**Given instruction:** Format the records as a numbered list, leaving out any blank lines.

**Exercise inputs:**
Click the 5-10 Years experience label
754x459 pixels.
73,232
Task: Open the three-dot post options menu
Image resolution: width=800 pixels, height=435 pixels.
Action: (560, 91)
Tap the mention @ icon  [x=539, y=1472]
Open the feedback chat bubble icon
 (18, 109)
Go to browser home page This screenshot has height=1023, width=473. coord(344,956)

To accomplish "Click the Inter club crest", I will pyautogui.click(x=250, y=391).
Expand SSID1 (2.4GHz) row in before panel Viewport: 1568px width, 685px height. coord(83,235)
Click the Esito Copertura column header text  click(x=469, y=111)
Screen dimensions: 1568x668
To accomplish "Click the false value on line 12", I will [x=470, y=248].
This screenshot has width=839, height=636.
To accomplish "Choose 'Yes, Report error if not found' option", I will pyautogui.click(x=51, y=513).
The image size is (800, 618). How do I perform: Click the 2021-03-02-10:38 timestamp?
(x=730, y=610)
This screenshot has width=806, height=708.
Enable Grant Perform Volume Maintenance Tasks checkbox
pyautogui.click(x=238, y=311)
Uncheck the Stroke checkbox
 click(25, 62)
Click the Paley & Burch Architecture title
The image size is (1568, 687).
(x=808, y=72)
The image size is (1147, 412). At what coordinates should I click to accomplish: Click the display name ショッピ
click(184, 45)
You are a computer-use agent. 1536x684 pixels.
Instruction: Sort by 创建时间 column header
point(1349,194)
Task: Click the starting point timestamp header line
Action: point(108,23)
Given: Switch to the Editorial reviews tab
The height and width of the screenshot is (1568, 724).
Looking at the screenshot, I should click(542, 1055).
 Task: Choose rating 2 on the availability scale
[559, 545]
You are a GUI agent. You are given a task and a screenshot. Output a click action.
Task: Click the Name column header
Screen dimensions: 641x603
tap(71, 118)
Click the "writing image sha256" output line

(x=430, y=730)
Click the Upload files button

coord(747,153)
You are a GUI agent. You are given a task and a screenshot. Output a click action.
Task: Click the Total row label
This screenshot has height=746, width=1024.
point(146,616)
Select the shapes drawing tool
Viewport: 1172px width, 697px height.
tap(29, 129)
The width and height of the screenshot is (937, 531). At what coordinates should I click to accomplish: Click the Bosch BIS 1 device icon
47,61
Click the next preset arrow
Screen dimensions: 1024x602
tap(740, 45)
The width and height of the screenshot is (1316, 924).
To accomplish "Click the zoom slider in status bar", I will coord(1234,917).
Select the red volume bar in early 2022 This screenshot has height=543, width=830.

**Result for this exercise:**
1. Click the 5-10 Years experience label
2. 754x459 pixels.
3. 73,232
4. Task: Open the three-dot post options menu
5. Image resolution: width=800 pixels, height=435 pixels.
6. Action: (560, 91)
7. Tap the mention @ icon  [x=539, y=1472]
8. Open the feedback chat bubble icon
9.  (18, 109)
10. Go to browser home page This screenshot has height=1023, width=473. coord(344,956)
11. To accomplish "Click the Inter club crest", I will pyautogui.click(x=250, y=391).
12. Expand SSID1 (2.4GHz) row in before panel Viewport: 1568px width, 685px height. coord(83,235)
13. Click the Esito Copertura column header text  click(x=469, y=111)
14. Screen dimensions: 1568x668
15. To accomplish "Click the false value on line 12", I will [x=470, y=248].
16. This screenshot has width=839, height=636.
17. To accomplish "Choose 'Yes, Report error if not found' option", I will pyautogui.click(x=51, y=513).
18. The image size is (800, 618). How do I perform: Click the 2021-03-02-10:38 timestamp?
19. (x=730, y=610)
20. This screenshot has width=806, height=708.
21. Enable Grant Perform Volume Maintenance Tasks checkbox
22. pyautogui.click(x=238, y=311)
23. Uncheck the Stroke checkbox
24.  click(25, 62)
25. Click the Paley & Burch Architecture title
26. The image size is (1568, 687).
27. (x=808, y=72)
28. The image size is (1147, 412). At what coordinates should I click to accomplish: Click the display name ショッピ
29. click(184, 45)
30. You are a computer-use agent. 1536x684 pixels.
31. Instruction: Sort by 创建时间 column header
32. point(1349,194)
33. Task: Click the starting point timestamp header line
34. Action: point(108,23)
35. Given: Switch to the Editorial reviews tab
36. The height and width of the screenshot is (1568, 724).
37. Looking at the screenshot, I should click(542, 1055).
38.  Task: Choose rating 2 on the availability scale
39. [559, 545]
40. You are a GUI agent. You are given a task and a screenshot. Output a click action.
41. Task: Click the Name column header
42. Screen dimensions: 641x603
43. tap(71, 118)
44. Click the "writing image sha256" output line
45. (x=430, y=730)
46. Click the Upload files button
47. coord(747,153)
48. You are a GUI agent. You are given a task and a screenshot. Output a click action.
49. Task: Click the Total row label
50. This screenshot has height=746, width=1024.
51. point(146,616)
52. Select the shapes drawing tool
53. Viewport: 1172px width, 697px height.
54. tap(29, 129)
55. The width and height of the screenshot is (937, 531). At what coordinates should I click to accomplish: Click the Bosch BIS 1 device icon
56. 47,61
57. Click the next preset arrow
58. Screen dimensions: 1024x602
59. tap(740, 45)
60. The width and height of the screenshot is (1316, 924).
61. To accomplish "Click the zoom slider in status bar", I will coord(1234,917).
62. Select the red volume bar in early 2022 This screenshot has height=543, width=830.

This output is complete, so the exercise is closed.